Verhalten im Verkehr

In Marokko ist man „im Verkehr“ weniger höflich als in Deutschland. Keiner hält für Fußgänger und der nachfolgende Verkehr rechnet auch nicht damit.
Vorfahrt wird genommen – nicht gewährt. Es gilt das „Recht des Stärkeren“ und du darfst auf keinen Fall zögerlich sein.

In den Städten kann der Verkehr sehr chaotisch sein. Keiner hält sich an die Fahrspuren. Alle fahren kreuz und quer durcheinander.
Achte ganz besonders auf die Mopeds, die sich zwischen den Autos durchschlängeln.
In den Medinas* musst du auch noch auf Fußgänger und Eselkarren achten. Hab immer einen Blick in die Spiegel!

Sobald du die Zentren verlässt, beruhigt sich der Verkehr.
Durchgangsstraßen führen immer quer durch Dörfer. Achte gut auf die Höchstgeschwindigkeit von 60 Kilometern pro Stunde. Gegen Mittag gibt es viele Schulkinder, die von der Schule nach Hause gehen oder radeln, oft fahren 3 – 4 Räder neben einander. Deshalb ist es besser ruhig zu fahren.

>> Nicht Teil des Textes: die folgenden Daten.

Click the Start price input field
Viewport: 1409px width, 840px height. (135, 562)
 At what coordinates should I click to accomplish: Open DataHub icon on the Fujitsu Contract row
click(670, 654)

*Medina: orientalische Altstadt
 

Tiere und Menschen auf den Straßen

Immer wieder überqueren Menschen ganz gemütlich die Straßen, auch auf den Nationalstraßen (Autobahnen) kann dir dies passieren.
Auch Tiere können deinen Weg kreuzen. Du solltest immer aufmerksam fahren.

Achtung Kamele Achtung Kamele!

Kamele Wüste Marokko Auch Kamele können deinen Weg kreuzen

Esel in Marokko Im Gebirge wirst du immer wieder Esel begegnen

Vermeide es im Dunkeln zu fahren. In ländlichen Gebieten gibt es oftmals keine Straßenbeleuchtung. Viele Leute sind auf den Straßen zu Fuß und mit Fahrrädern oder Mopeds unterwegs und fahren sehr gern ohne Licht.
 

Kreisverkehr

Beim Kreisverkehr musst du gut aufpassen.
Ich habe die Regeln der Kreisverkehre in 8 Tagen nicht verstanden. In Deutschland hat man im Kreisverkehr Vorfahrt, in Marokko ist das nicht immer der Fall. Ob man Vorfahrt hat oder nicht, sollte schon vor dem Einfahren in den Kreisverkehr mit Schildern angegeben sein. Mir hat sich das nicht erschlossen und so habe habe ich einfach auf die anderen Verkehrsteilnehmer geachtet und mich so durch die Kreisverkehre gemogelt.
 

Ampeln

Die Ampeln in Marokko benötigen eine genauere Erklärung. Klar, auch hier bedeutet Rot stoppen und Grün fahren, aber Gelb hat eine etwas andere Bedeutung als bei uns. Erstens blinkt es und du musst direkt stoppen. Ansonsten droht auch hier ein Strafzettel. Achte gut darauf.
 

Anhalter mitnehmen?

In Marokko ist ein eigenes Auto ein Luxus, den sich nur wenige leisten können. Per Anhalter fahren ist hier deswegen völlig normal. Du wirst immer wieder Menschen am Straßenrand sehen, die gerne mitfahren möchten.

Auch wenn ich manchmal kurz vor dem Bremsen war, ich habe keinen Anhalter mitgenommen und auch nicht angehalten.
Ein schlechtes Gefühl bleibt, denn viele Menschen sind in Marokko bettelarm, haben kein Auto und somit auch keine Möglichkeit um von A nach B zu kommen.

Es wird jedoch Touristen davon abgeraten, Anhalter mitzunehmen und aus Sicherheitsgründen habe ich mich dagegen entschieden. Besser kein Risiko eingehen.
 
 

Mein Fazit

Marokko ist ein unglaublich vielseitiges Land mit ganz unterschiedlichen Landschaftsformen.
Hier findest du neben den bekannten Königsstädten auch kleine romantische Bergdörfer und malerische Kleinstädte, weiße Sandstrände, schroffe Hochgebirge, grüne Täler und Oasen und die unendliche Weite der Wüste.

Die Menschen sind offen und freundlich.

Wir haben uns zu keiner Zeit unsicher gefühlt und auch keine besonderen Vorsichtsmaßnahmen getroffen.

Ich kann dir einen Road Trip durch Marokko nur wärmstens empfehlen.
 
 
Ich hoffe, ich konnte dir die Angst nehmen, in Marokko zu fahren.

Hast du weitere Tipps zum Autofahren in Marokko? Ab damit in die Kommentare.